Database Failover: The Hardest Part
Application servers are stateless and easy to move; databases carry state and are bound by the CAP Theorem.
Replication Models:
- Asynchronous: Fast performance, but risk of data loss (RPO > 0).
- Synchronous: Zero data loss (RPO = 0), but high latency because every write must wait for an ACK from the other region.
Conflict Resolution (Active-Active):
- Last Write Wins (LWW): Simple but risky due to clock skew.
- CRDTs (Conflict-free Replicated Data Types): Automatic merging (e.g., counters, sets).
- Vector Clocks: Tracking causality to see which update happened "after" another.

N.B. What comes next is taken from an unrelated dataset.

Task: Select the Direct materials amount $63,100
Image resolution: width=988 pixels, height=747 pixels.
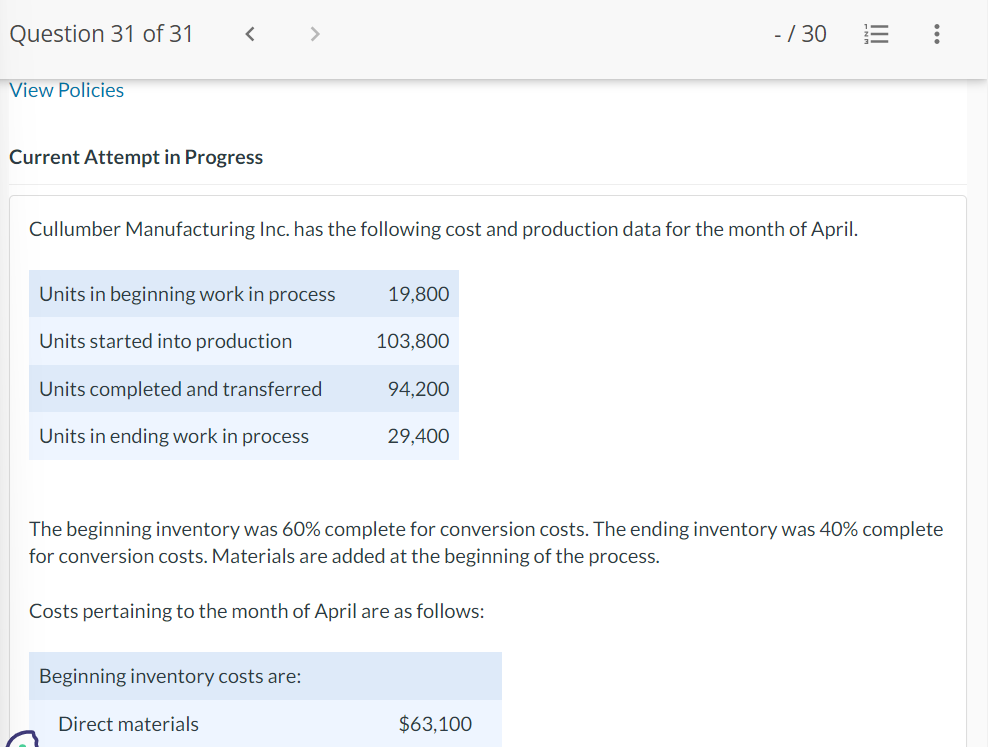Action: [435, 724]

6. Traffic Steering & Health Detection
How do you know when to failover?
Detection:
- Synthetic Probes: Pinging
/healthendpoints. - Deep Health Checks: Checking if the DB is writable, not just if the server is "on."
Steering:
- DNS-Based: Fast to set up but plagued by DNS Caching (TTL issues).
- Global Load Balancing (Anycast): Best-in-class. Uses a single IP globally; the network routes traffic to the nearest healthy edge.
Operational Best Practices
- Idempotency: Ensure retry logic doesn't duplicate transactions (e.g., double-charging).
- Thundering Herd: Avoid DB crashes after failover by "warming" the cache in the secondary region or using request coalescing.
- Chaos Engineering: Periodically "kill" a region in production (Netflix Chaos Monkey style) to ensure failover works.
- No Auto-Failback: Once a region recovers, do not automatically shift traffic back. Stabilize and sync data manually first to avoid "flapping."